__TASK GOAL__: An exact copy of the records is required, minus the pictures they hold.

__THE INPUT__:
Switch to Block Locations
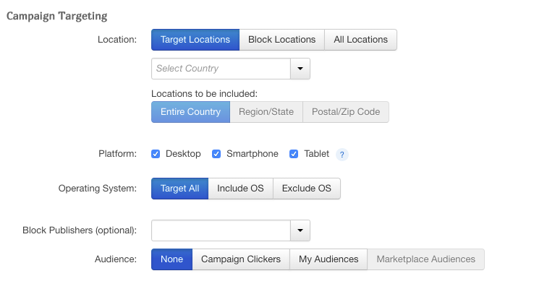This screenshot has height=289, width=534. coord(281,40)
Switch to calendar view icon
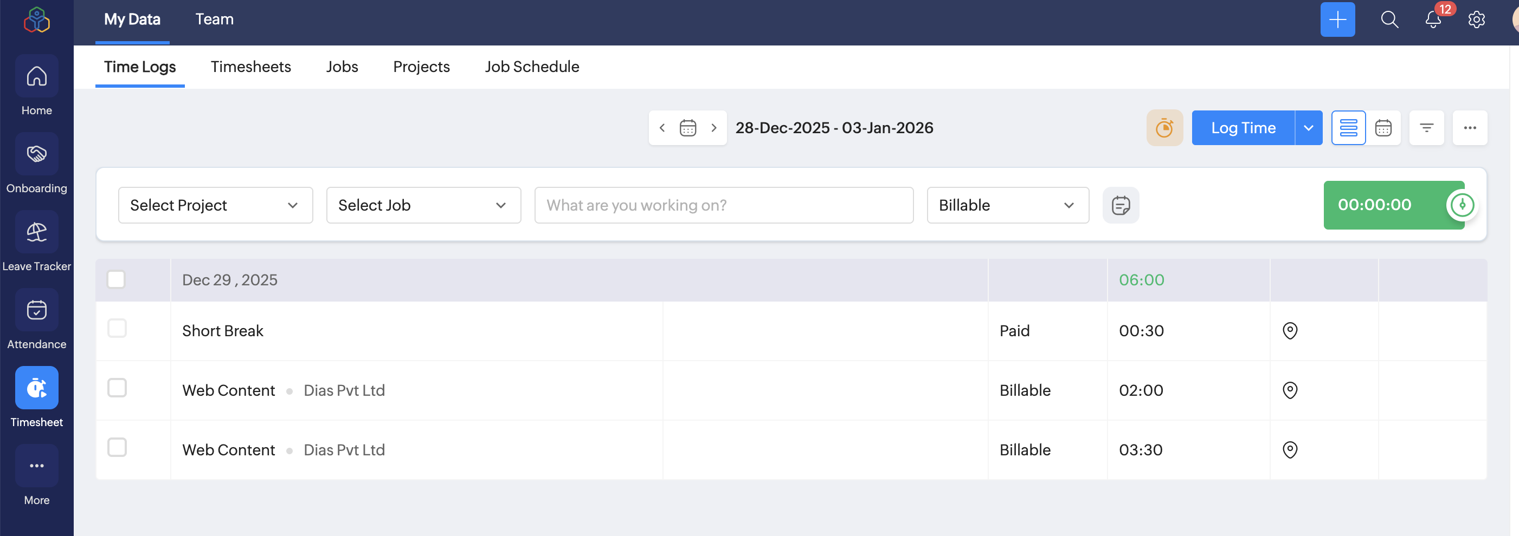1519x536 pixels. 1383,128
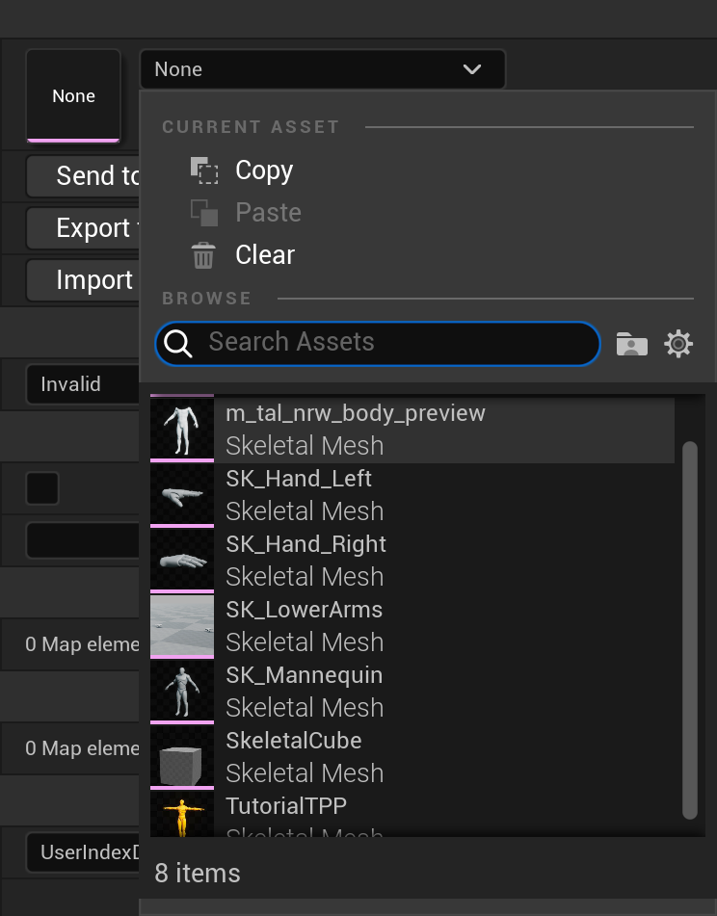717x916 pixels.
Task: Choose Clear from the Current Asset menu
Action: coord(264,255)
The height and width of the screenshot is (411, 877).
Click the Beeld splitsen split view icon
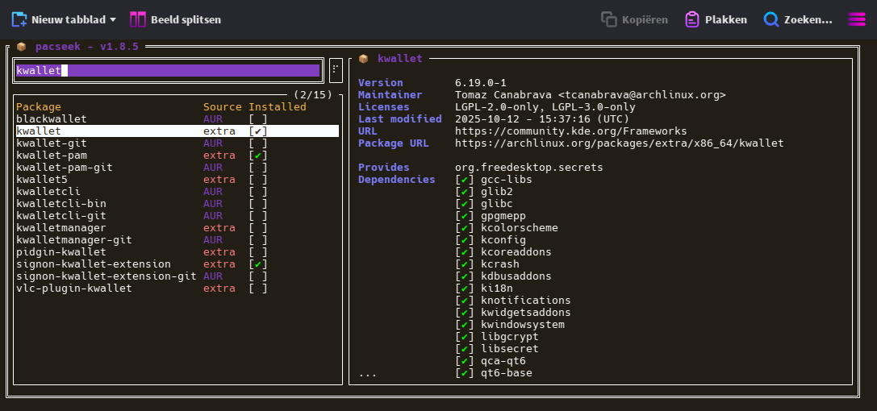click(138, 19)
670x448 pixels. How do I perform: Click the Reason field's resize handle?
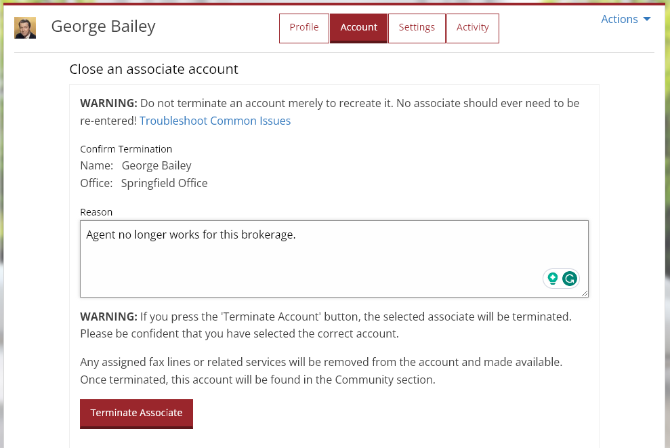(x=585, y=294)
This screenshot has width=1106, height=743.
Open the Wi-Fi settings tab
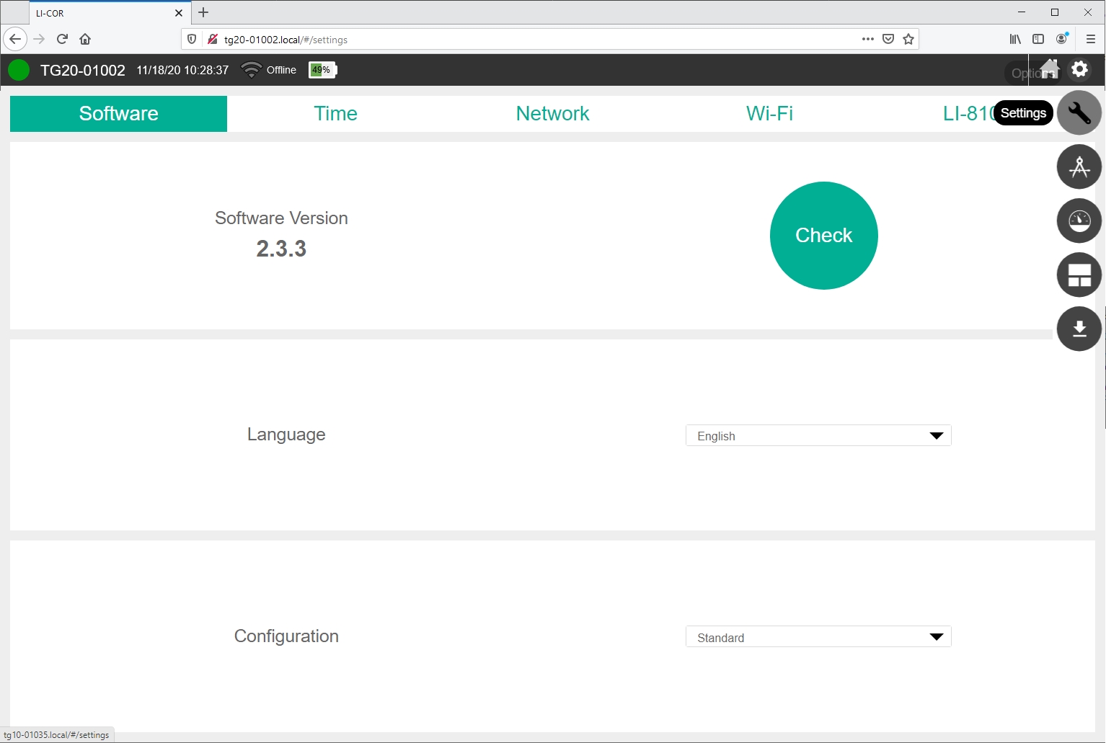click(x=769, y=114)
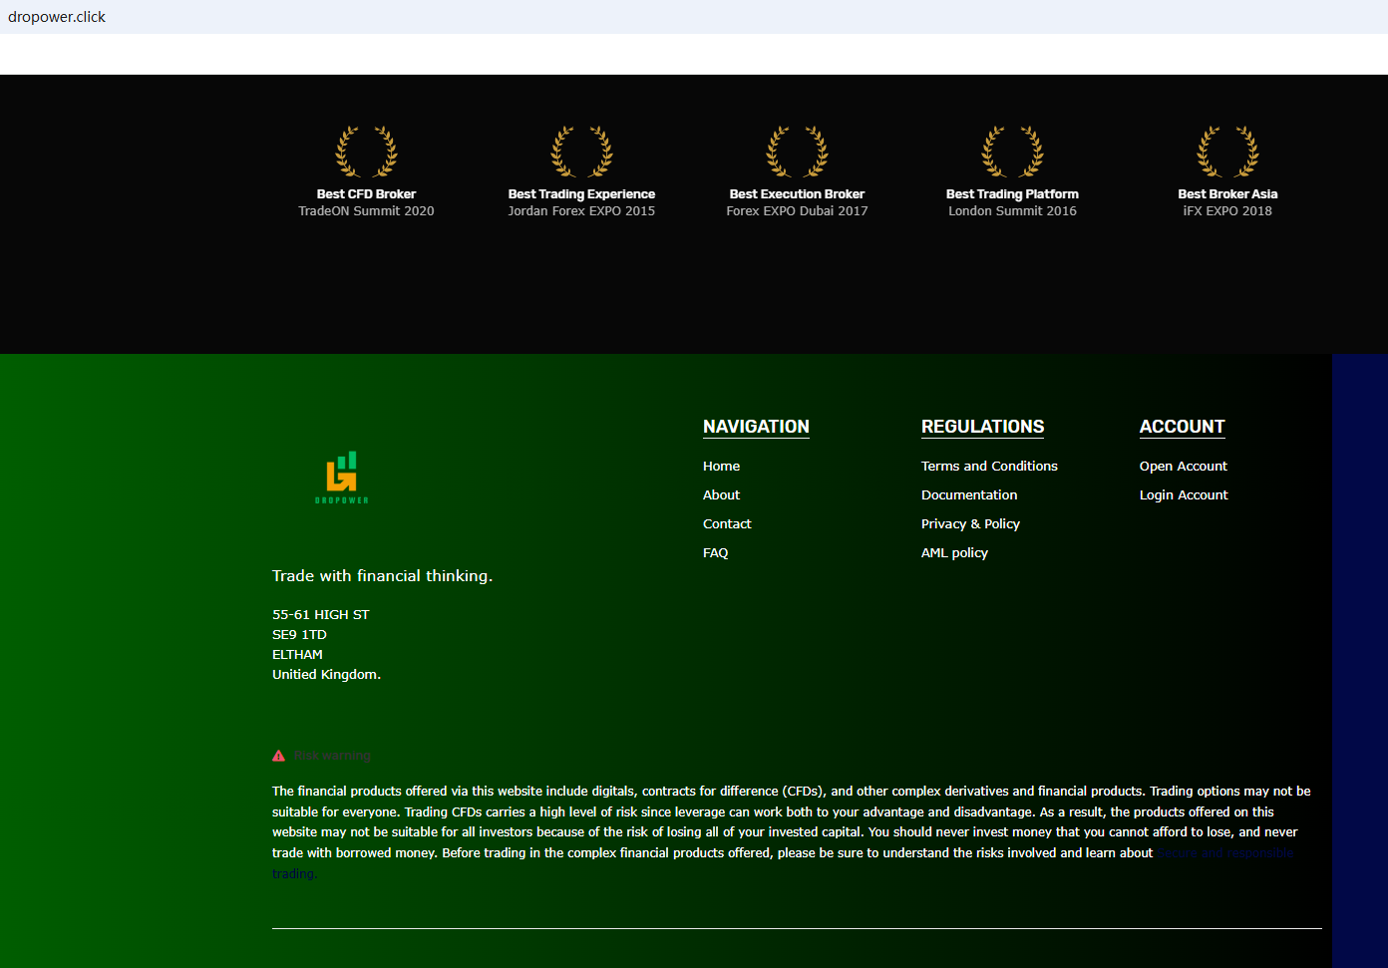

__SOLUTION TO THIS PROBLEM__:
Switch to Block Locations
This screenshot has height=289, width=534. coord(281,40)
Switch to calendar view icon
1519x536 pixels. 1383,128
717x916 pixels.
Task: Choose Clear from the Current Asset menu
Action: coord(264,255)
The height and width of the screenshot is (411, 877).
Click the Beeld splitsen split view icon
click(138, 19)
670x448 pixels. How do I perform: Click the Reason field's resize handle?
(x=585, y=294)
This screenshot has width=1106, height=743.
Open the Wi-Fi settings tab
click(x=769, y=114)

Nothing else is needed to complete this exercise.